We can’t guarantee that these sorts of choices are made freely. But we can help to create a climate that encourages free and rational choice, and also taking responsibility for choices. Forbidding the hijab while permitting the cross encourages inconsistency and bigotry. Permitting them both – as well as any other outward signs of religious affiliation – can be done alongside restrictions that encourage civic virtues such as understanding and compassion.

I mean two things: first, that allowing the hijab, but insisting that it be in the colours of the school uniform, reminds the scholar that a plurality of values are competing, and that none should be assumed to have priority until the relevant debate has been held.

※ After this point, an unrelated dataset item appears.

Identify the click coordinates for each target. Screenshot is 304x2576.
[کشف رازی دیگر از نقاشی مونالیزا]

And second, allowing religious headgear avoids sending a signal of prejudice, which will hopefully result in an increased chance for people like me to argue against the choice to ever want to wear the headgear or the crucifix.

The system of thought – or sometimes lack of thought, to be more honest about some forms of religious indoctrination – that forces some women to cover themselves near-completely does merit opposition, as does a tradition that won’t allow women to be priests, or to have abortions, or whatever the case might be.

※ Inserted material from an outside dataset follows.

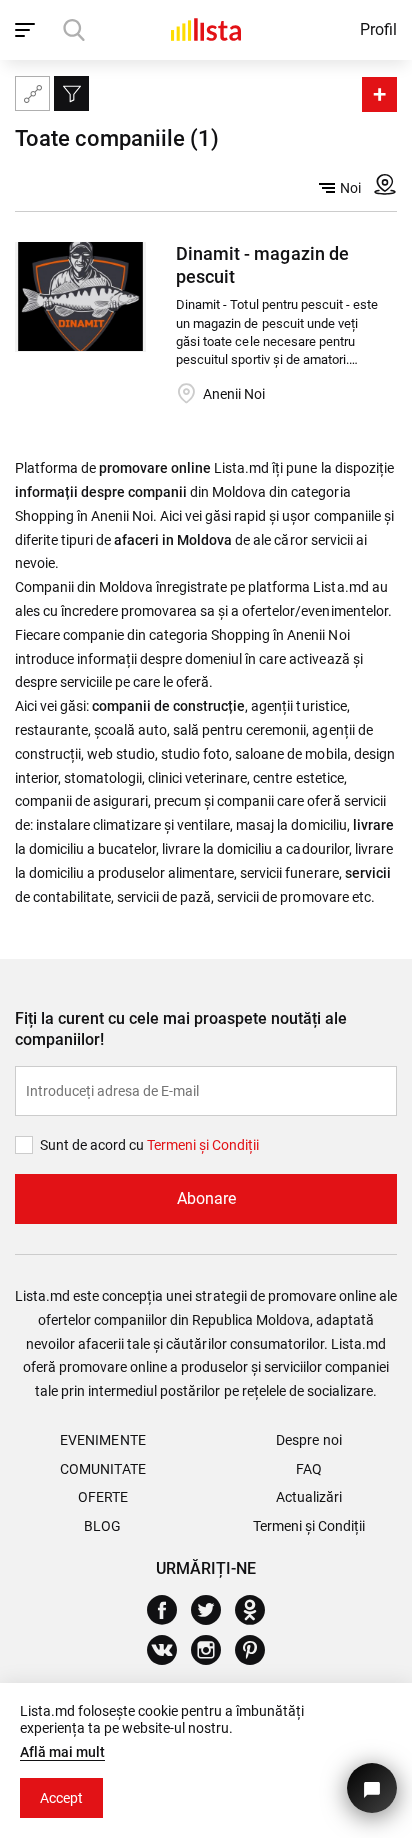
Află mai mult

But expressions of those ideologies are not equally thoughtless, and treating them all as if they are – or not allowing them at all – runs the risk of acting no differently to that which you’re protesting. If you don’t think children should wear a hijab or a fez, persuade them and their parents that they shouldn’t. As David Mitchell puts it, “It bears restating that it’s not bigoted to disagree vociferously with people’s choices, as long as you’re even more vociferous in defending their right to make them”.

A final thought takes me back to inconsistency, though – can such neat distinctions be made between the niqab and the hijab? If I’m happy to allow the latter, am I inconsistent to think the former permissible? And if this inconsistency needs resolution, should it be through banning both or permitting both?

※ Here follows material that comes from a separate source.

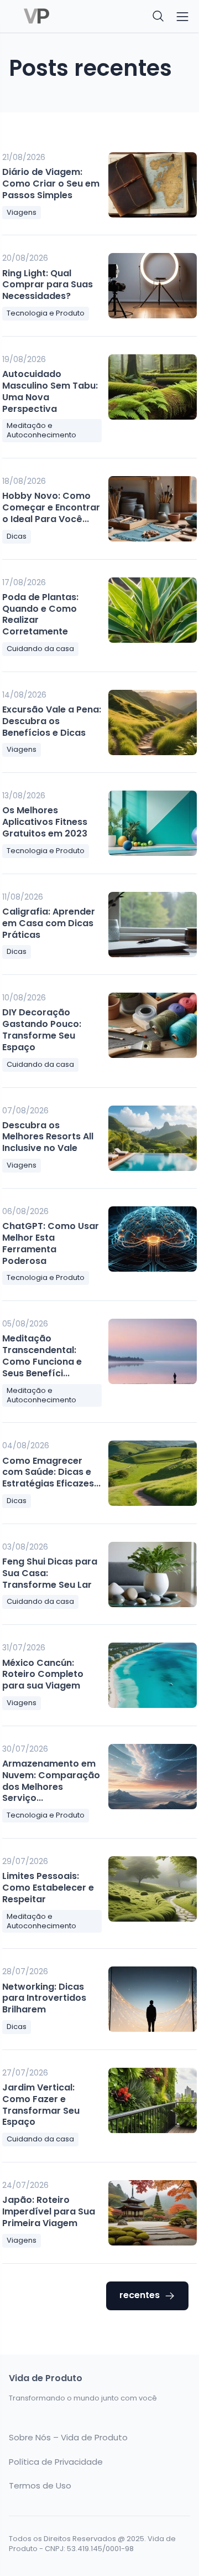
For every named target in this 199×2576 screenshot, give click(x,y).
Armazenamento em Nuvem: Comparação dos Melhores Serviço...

On the too-large pile of unread books, which probably looks similar to your too-large pile, my SkepticInk colleague Russell Blackford’s Freedom of Religion and the Secular State awaits. Perhaps it will contain a clue or two.

  • The democratic principle in question seems to be “liberty”. That is, are those few families who’re following the tradition of wearing the niqab somehow stepping on the freedoms of those families who aren’t? Framed as a question of “individual rights” it’s difficult for me to see the french niqab ban as liberal or democratic. It smells of popularism.

    Objections to the french ban on the basis of inconsistencies (banning traditional muslim wear but not traditional christian wear) seem to be a red herring. Legislation that bends the principle of “consistency” seems permissible. It’s the bending of the democratic principle of “protecting minorities from persecution” that seems impermissible. Though again it seems difficult to make the case that french law is “persecuting” those niqab-wearing families (as much as it of course must feel like persecution to niqab-wearing women and their husbands and imams).

    The worrying inconsistency for me is that the “old” secularism (of christendom in teh american protestant tradition) keeps insisting that legislation OUGHT to treat religious families differently to irreligious families. Imo that distinction is becoming less and less useful (and more and more divisive) as the lobbiests for religio-political monotheism defiantly insists on state laws that aren’t agnostic, but instead favour the strictly religious over the non-religious.

    Which of course cannot help but be unfavourable to the rest of us who want our governments to remind their citizens that the pious are teaching them fictions, not facts.